PB Ch 26. GCA and SCA
- When plant breeders create dozens of pure, inbred lines, they face a massive puzzle: how do they know which lines will cross together to create the best possible hybrid?
- You can't just look at two weak inbred lines and guess that their offspring will be a super-plant. You have to test them. In 1942, scientists Sprague and Tatum (studying maize) formalized this process by defining the concept of Combining Ability.
- Combining ability measures how well a specific genetic line "plays with others." It is broken down into two distinct categories:
1. General Combining Ability (GCA)
- GCA is the average performance of a specific inbred line when it is crossed with a wide variety of other lines.
- The Genetics: GCA is driven by "additive genetic variance"—meaning the plant has inherently good genes that steadily add value, regardless of who it mates with.
- The Analogy: Think of a player with high GCA as a superstar team player. No matter what team you put them on, they elevate the average performance of the team.
- The Use Case: High GCA lines are perfect for creating Synthetic Varieties (where many lines are mixed together) and for the initial screening stages to weed out terrible lines. GCA is a property of a single LINE.

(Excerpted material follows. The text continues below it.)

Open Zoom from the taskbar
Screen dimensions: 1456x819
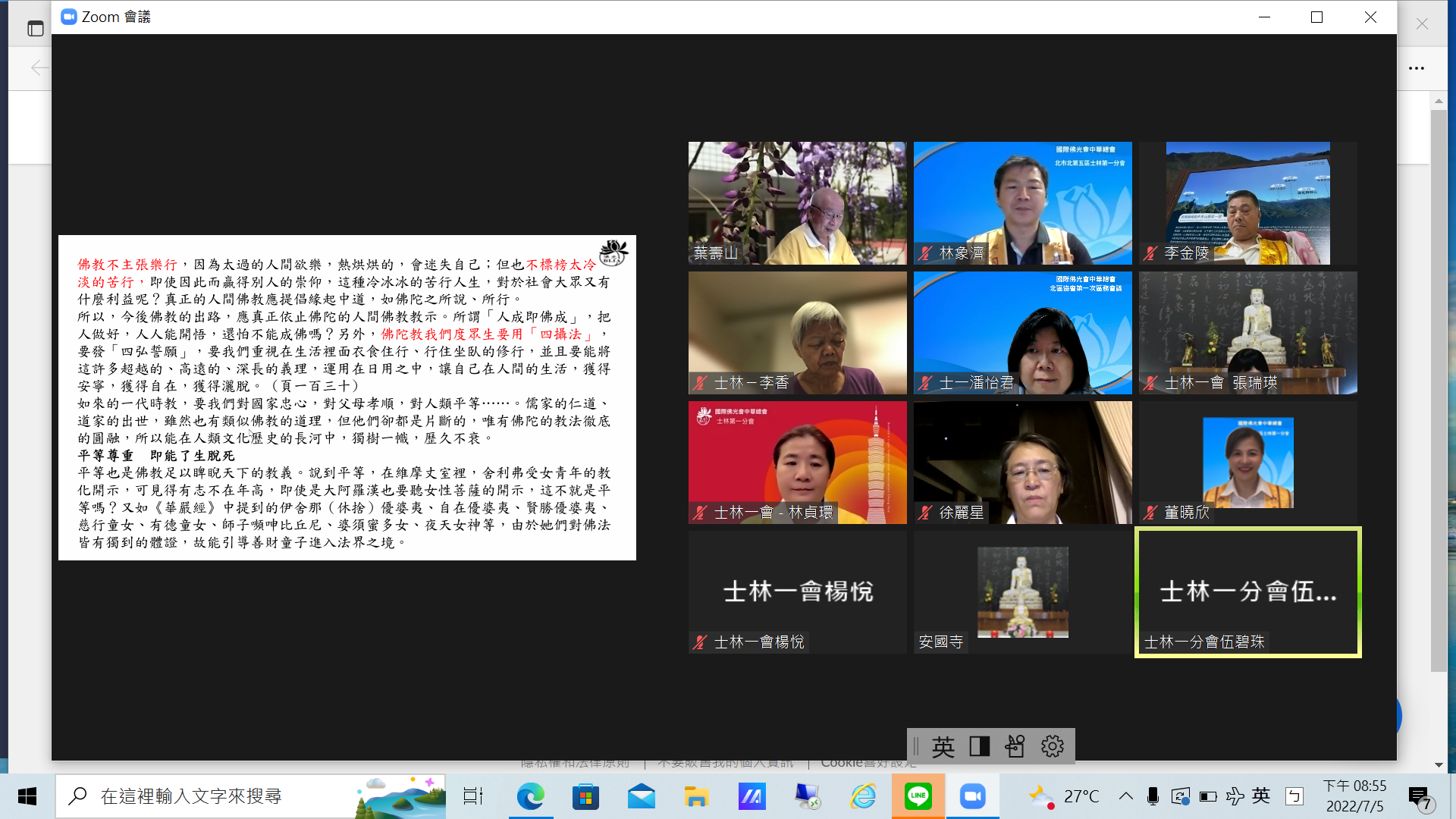point(972,796)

2. Specific Combining Ability (SCA)
- SCA is the excess or "bonus" performance of a specific, unique cross that goes above and beyond what you would expect based on the GCA of the two parents.
- The Genetics: SCA is driven by "non-additive genetic variance" (dominance and epistasis). This means the specific combination of genes between Parent A and Parent B triggered a unique, synergistic chain reaction.
- The Analogy: Think of two basketball players who are only average on their own (low GCA), but when they play together, they have a psychic connection and become unstoppable.
- The Use Case: High SCA crosses are the holy grail of commercial hybrid breeding. SCA is a property of a specific CROSS.
How Breeders Estimate Combining Ability
If a breeder has 50 new inbred lines, testing every single possible combination is often mathematically impossible. Instead, they use specific statistical designs to test the lines efficiently. Here are the five primary methods:
A. The Top Cross Test (The Broad Net)
- Used heavily for initial screening (pioneered by Jenkins in 1935). A breeder takes their new inbred lines and crosses all of them with a "tester" (usually a broad, generic open-pollinated variety).
- How it works in maize: The breeder plants alternate rows of the inbred and the tester. The inbred row is detasseled (male parts removed) so it can only receive pollen from the tester.
- The Goal: It provides a highly reliable estimate of GCA. If an inbred line produces terrible offspring with a generic tester, it is thrown out. This eliminates about 50% of the starting lines.
B. The Polycross Test (The Open Mingle)
Commonly used for forage crops (like grasses and alfalfa) where manually crossing individual tiny flowers is a nightmare.
- How it works: Several selected lines are planted together in an isolated field and allowed to naturally open-pollinate with each other. The seeds from each individual line are then grown out and evaluated.
- The Goal: Because each plant was pollinated by a random sample of the whole field, the progeny's performance provides a great estimate of that line's GCA.
C. The Diallel Cross (The Gold Standard)
- Developed by Griffing in 1956, this is the most comprehensive (and exhausting) method. Every parent is explicitly crossed with every other parent. It provides absolute data on both GCA and SCA.
- Because doing every single cross (and reverse cross) is incredibly time-consuming, Griffing broke it down into four methods based on the number of parents (n):

(Note: Method 4 is the most practical and widely used. For 10 parents, it requires only 45 crosses, compared to the 100 crosses required by Method 1).
D. Line x Tester Analysis
- Formalized by Kempthorne in 1957, this is arguably the most practical method used in countries like India for evaluating large batches of lines.
- How it works: A set of female lines ($p$) is crossed with a smaller, selected set of male testers ($q$). The total number of crosses is simply $p \times q$.
- The Goal: It efficiently provides estimates of both GCA (by looking at the main effects of the lines and testers) and SCA (by looking at how specific pairs interacted).
E. North Carolina Designs
- Developed by Comstock and Robinson in 1948, these are highly mathematical mating designs used to break down the exact type of genetic variance happening in a population.
- NCD I: p males are each crossed with q randomly chosen females. This estimates Additive Variance (GCA).
- NCD II: A complete factorial cross of p males and q females. This estimates both Additive and Dominance Variance (GCA and SCA).
- NCD III: A complex design where the hybrid offspring are backcrossed to their original parents. This is used specifically to measure Epistatic Variance (complex gene interactions).